■ **INSTRUCTIONS FOR THE TASK**
Reproduce as a numbered list the lines beginning with the line that contains "Switch to the Failures tab" and continuing through the line that contains "[x=344, y=18]", omitting any blank lines and leaving out the pictures.

■ **EXERCISE DATA**
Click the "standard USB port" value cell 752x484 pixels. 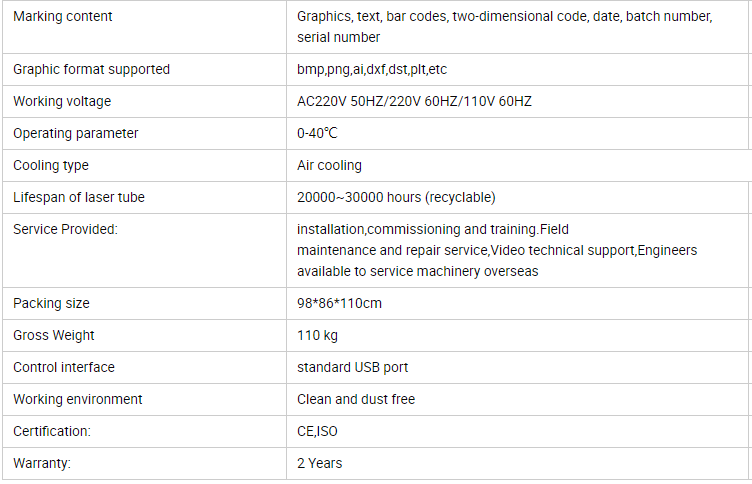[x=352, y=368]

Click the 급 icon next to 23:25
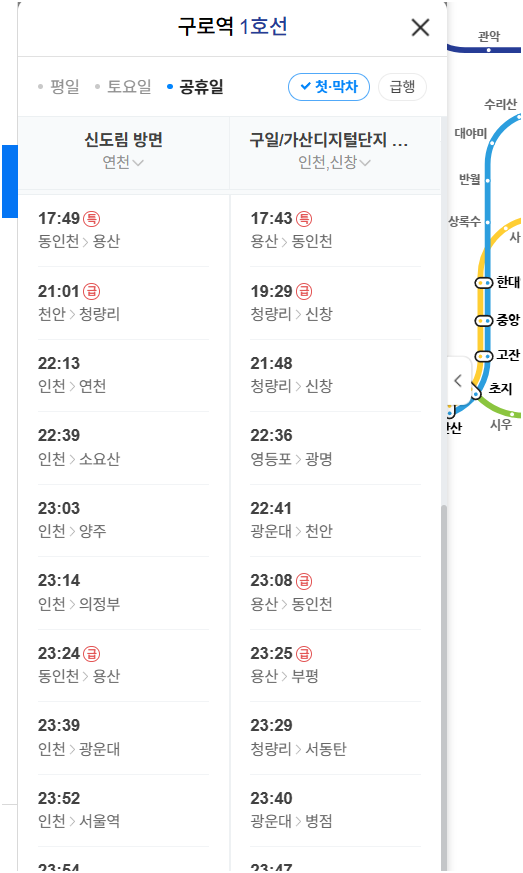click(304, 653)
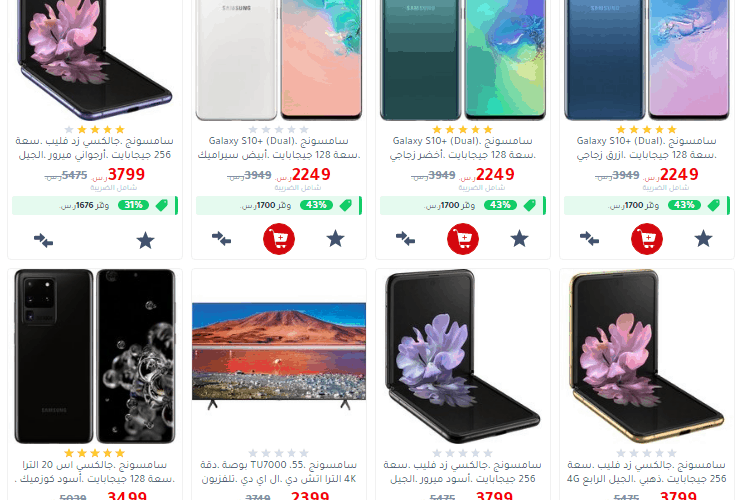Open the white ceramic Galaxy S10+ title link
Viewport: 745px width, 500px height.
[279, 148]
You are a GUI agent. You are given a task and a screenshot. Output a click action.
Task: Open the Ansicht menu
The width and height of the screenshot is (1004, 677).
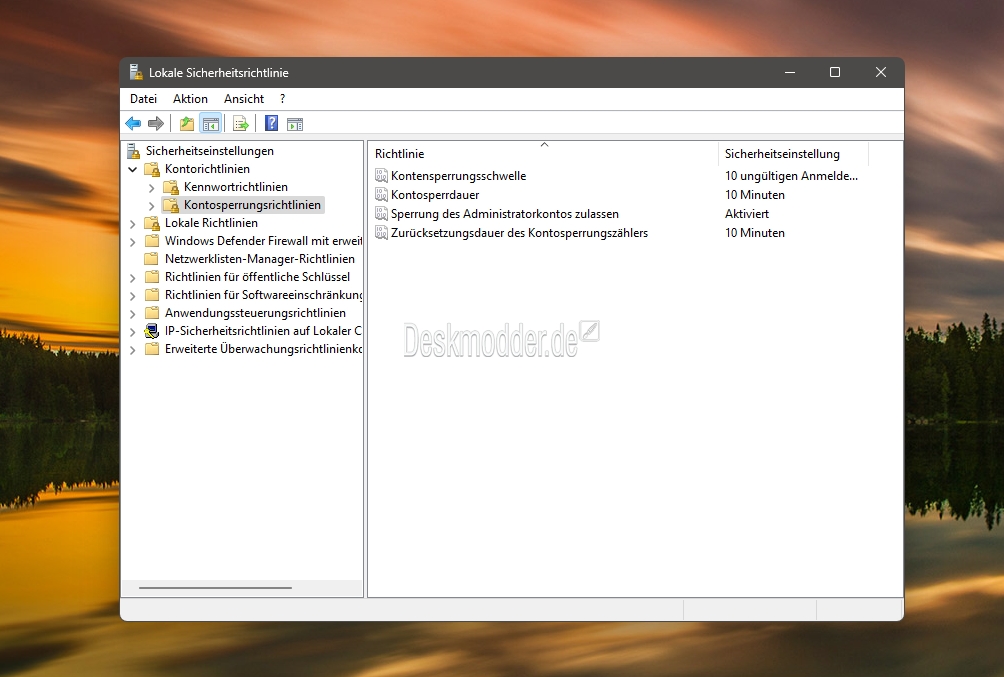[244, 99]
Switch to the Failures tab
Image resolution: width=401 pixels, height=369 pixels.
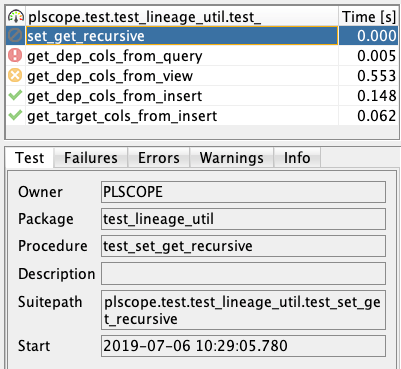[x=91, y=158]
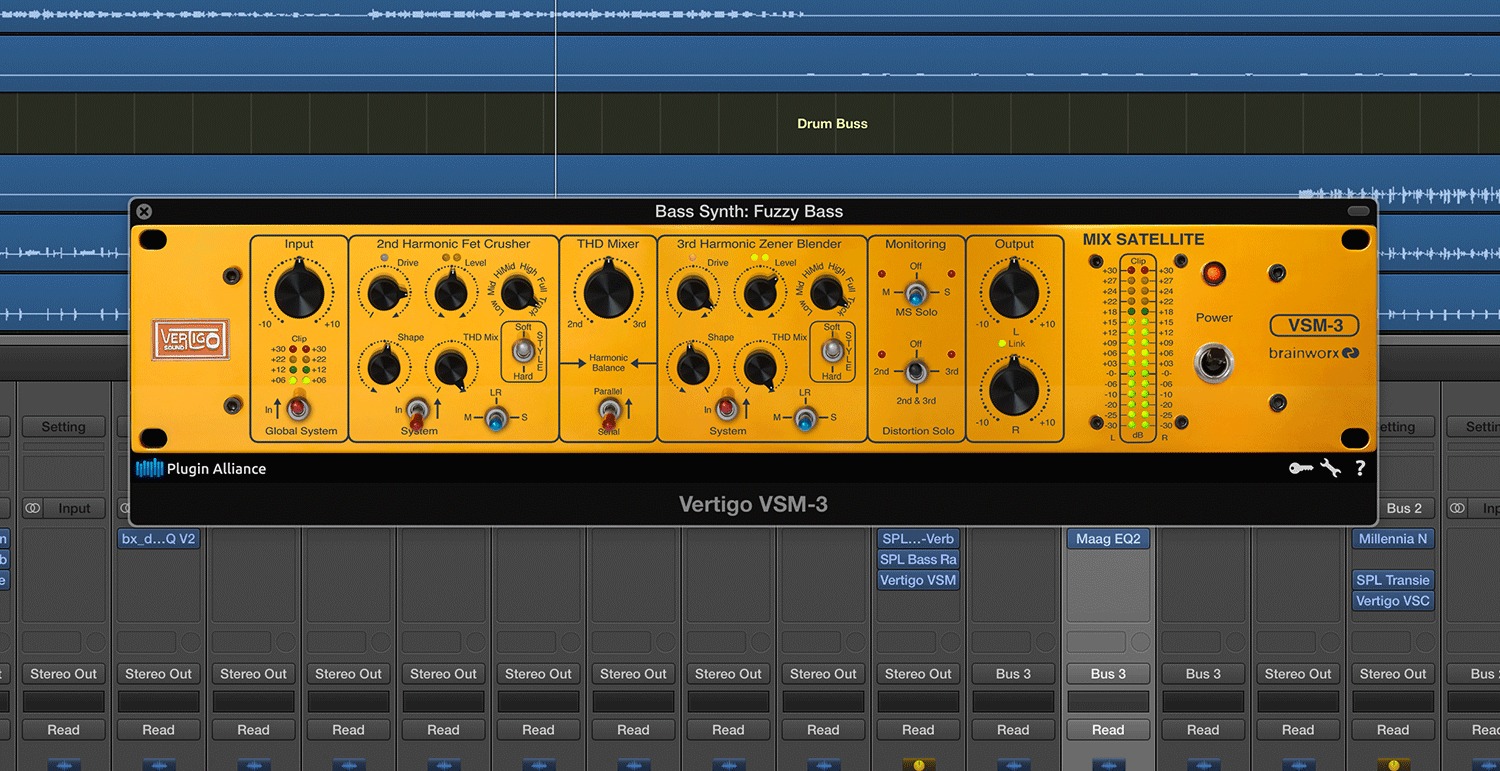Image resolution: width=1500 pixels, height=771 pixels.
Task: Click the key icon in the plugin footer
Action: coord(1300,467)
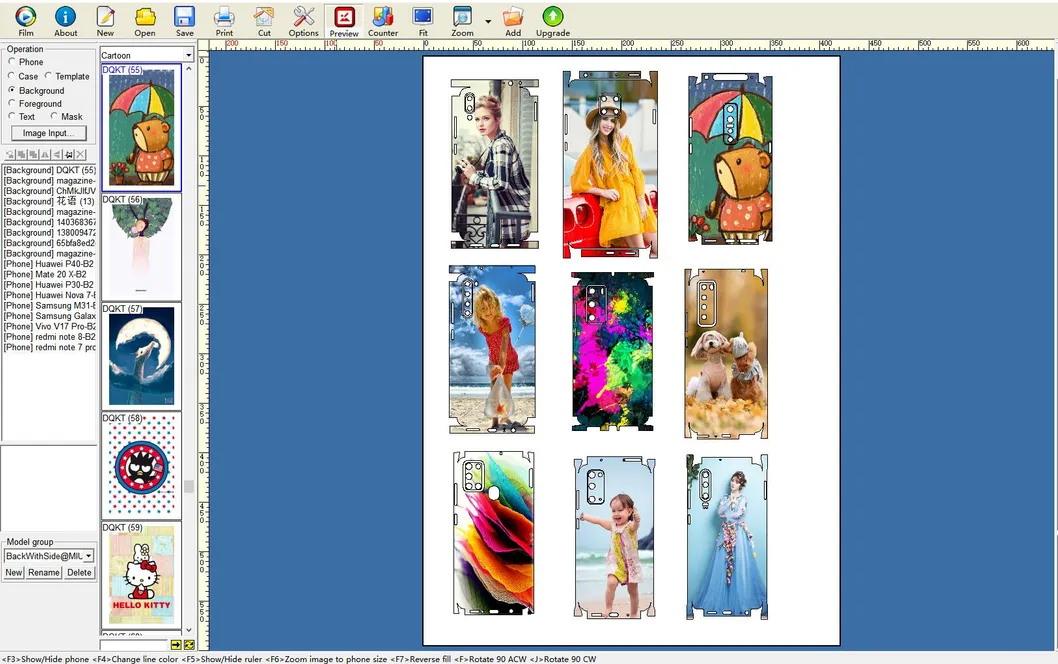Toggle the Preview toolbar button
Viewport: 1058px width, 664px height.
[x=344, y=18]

...

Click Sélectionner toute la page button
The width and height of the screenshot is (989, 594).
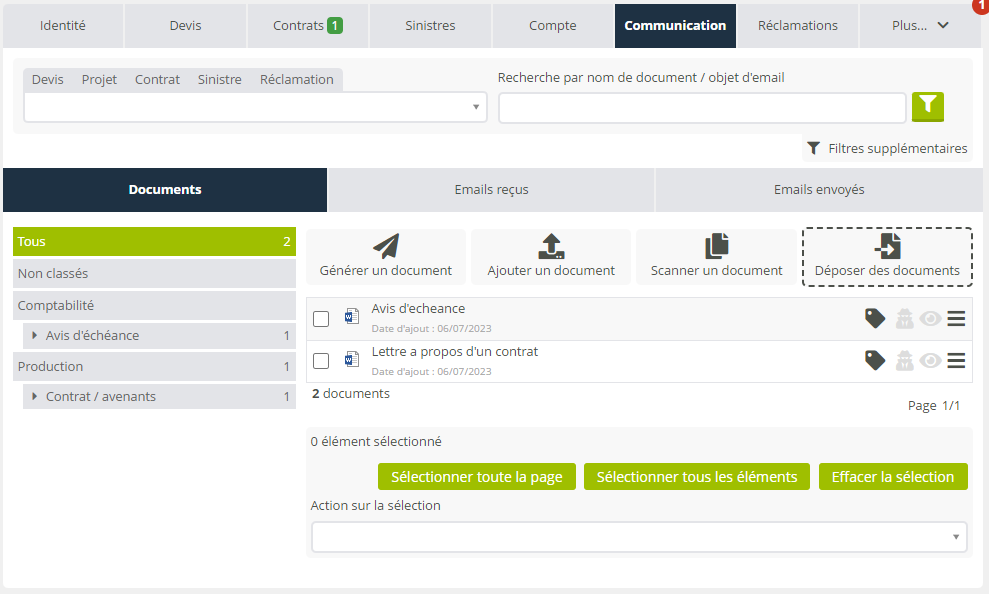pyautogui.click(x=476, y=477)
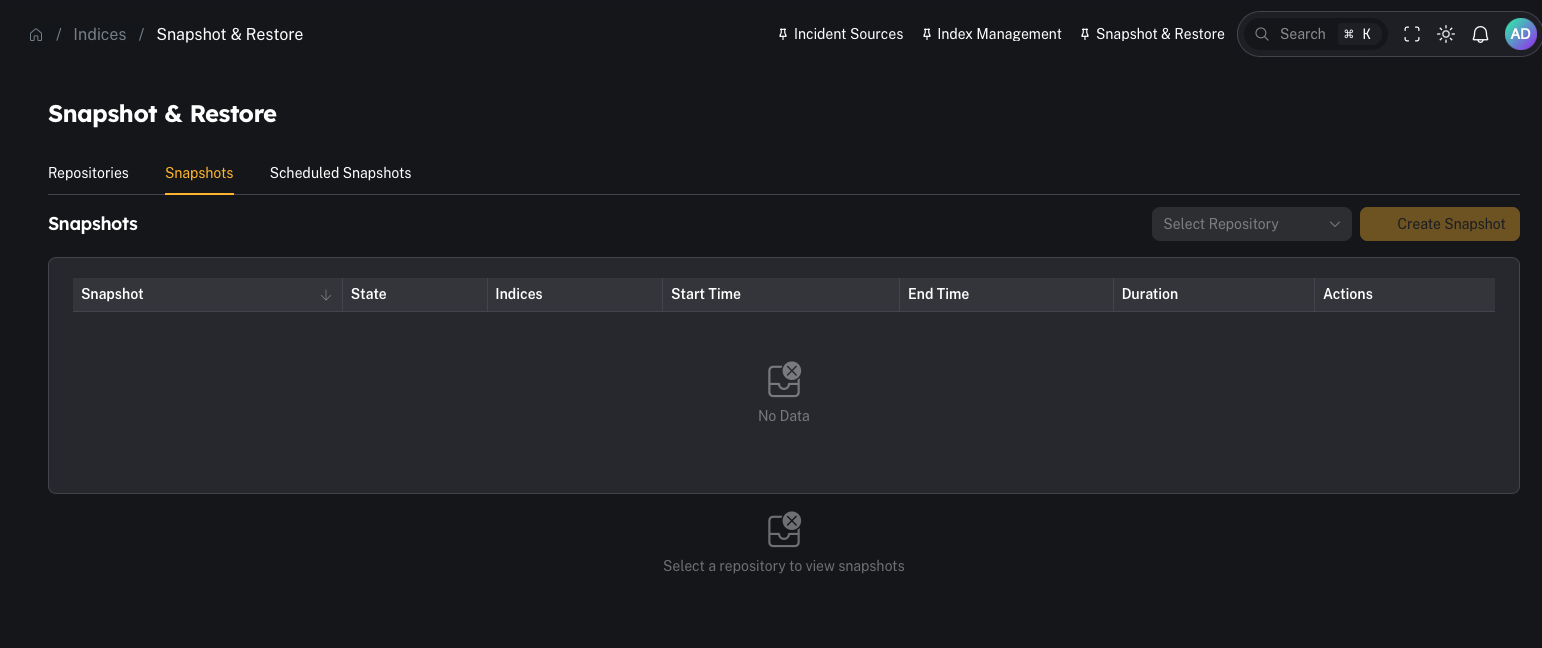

■ **CORRECT RESPONSE**
1. Switch to the Failures tab
2. Image resolution: width=401 pixels, height=369 pixels.
3. [x=91, y=158]
4. Image resolution: width=1500 pixels, height=771 pixels.
5. Task: Click the key icon in the plugin footer
6. Action: coord(1300,467)
7. Toggle the Preview toolbar button
8. Viewport: 1058px width, 664px height.
9. [x=344, y=18]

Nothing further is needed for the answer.